DOCUMENT SECTION:
***

Why This Product is Life-Changing for Businesses
Term loans are the workhorse of alternative business lending — providing lump-sum capital with fixed repayment schedules that let businesses invest in growth with predictable costs. Unlike lines of credit (draw as needed) or MCAs (factor-rate advances against future revenue), term loans are purpose-built for specific, transformative investments: equipment, expansion, acquisitions, and hiring.
Verified Case Studies
1. CF Webtools — Seasonal Bridge to 40-Employee Growth
- Business: Enterprise software consulting (Omaha, NE)
- Problem: Revenue dried up during summer and holidays; bank approved less than one-third of what was needed
- Solution: OnDeck term loan + line of credit for payroll during lean months
- Outcome: Grew from a small operation to 40+ U.S.-based employees. Owner stated: "Without our loans from OnDeck, we could not have grown as fast. We could not have hired as fast."
- Sources: OnDeck Success Story, OnDeck Reviews
2. Aran+Franklin Engineering — Working Capital to Fund Out-of-State Acquisition
- Business: Civil/structural/environmental engineering firm (Texas City, TX)
- Problem: Project-based revenue created unpredictable cash flow; saw opportunity to acquire a Florida firm
- Solution: Kabbage Funding (now AmEx Business Line of Credit) for working capital and acquisition
- Outcome: Stabilized cash flow, retained skilled engineers through lean periods, and acquired a Florida firm — now licensed in TX, FL, LA, NJ, and NY
- Sources: American Express Newsroom, Aran+Franklin About
3. The Buttered Tin — $250K CDFI Startup Loan to 40+ Employees
- Business: Bakery and event space (St. Paul, MN)
- Problem: Needed startup capital; banks wouldn't lend to a new bakery concept
- Solution: $250K startup loan from a CDFI (2013), followed by SBA 7(a) expansion loan (2021)
- Outcome: Grew from startup to 40+ employees, now opening a third location
- Sources: CRF Case Study, Bring Me The News, Voyage Minnesota
4. Commercial Manufacturer — $1M to Double Production Capacity
- Business: Commercial manufacturing (anonymized, via Fora Financial)

***

PROVIDED DATA:

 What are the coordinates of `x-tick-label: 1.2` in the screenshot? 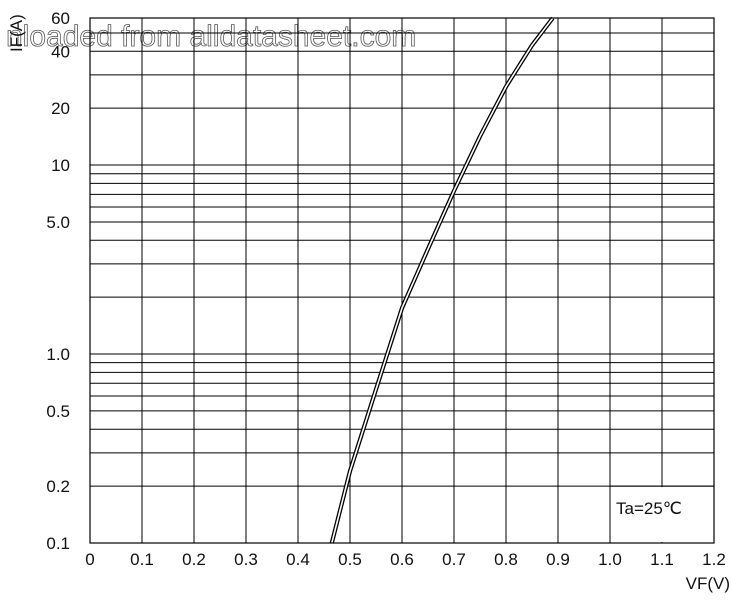 It's located at (714, 560).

***

USING THE INFORMATION:
a) In the term loan case studies, which states is Aran+Franklin Engineering now licensed in?
b) Pick up the term loan case studies from their last line and write the next part.

RESPONSES PER TASK:
a) TX, FL, LA, NJ, and NY.

b)
- Problem: 12-month delivery backlog; losing customers because production couldn't keep up
- Solution: $1,000,000 Fora Financial term loan for facility launch, labor, and materials
- Outcome: Opened a second manufacturing facility and doubled production capacity
- Source: Fora Financial Case Studies
5. Electrical Subcontractor — $775K for 53% Revenue Growth
- Business: Electrical subcontracting (anonymized, via Fora Financial)
- Problem: Winning larger projects but lacked staff and equipment to execute
- Solution: $775,000 Fora Financial term loan for hiring specialized electricians and equipment upgrades
- Outcome: Revenue projected to grow from $15M to $23M (53% increase)
- Source: Fora Financial Case Studies
6. Pop's Kettle Corn — From $75K Revenue to $800K with Alternative Lending
- Business: Specialty food production (Muskego, WI)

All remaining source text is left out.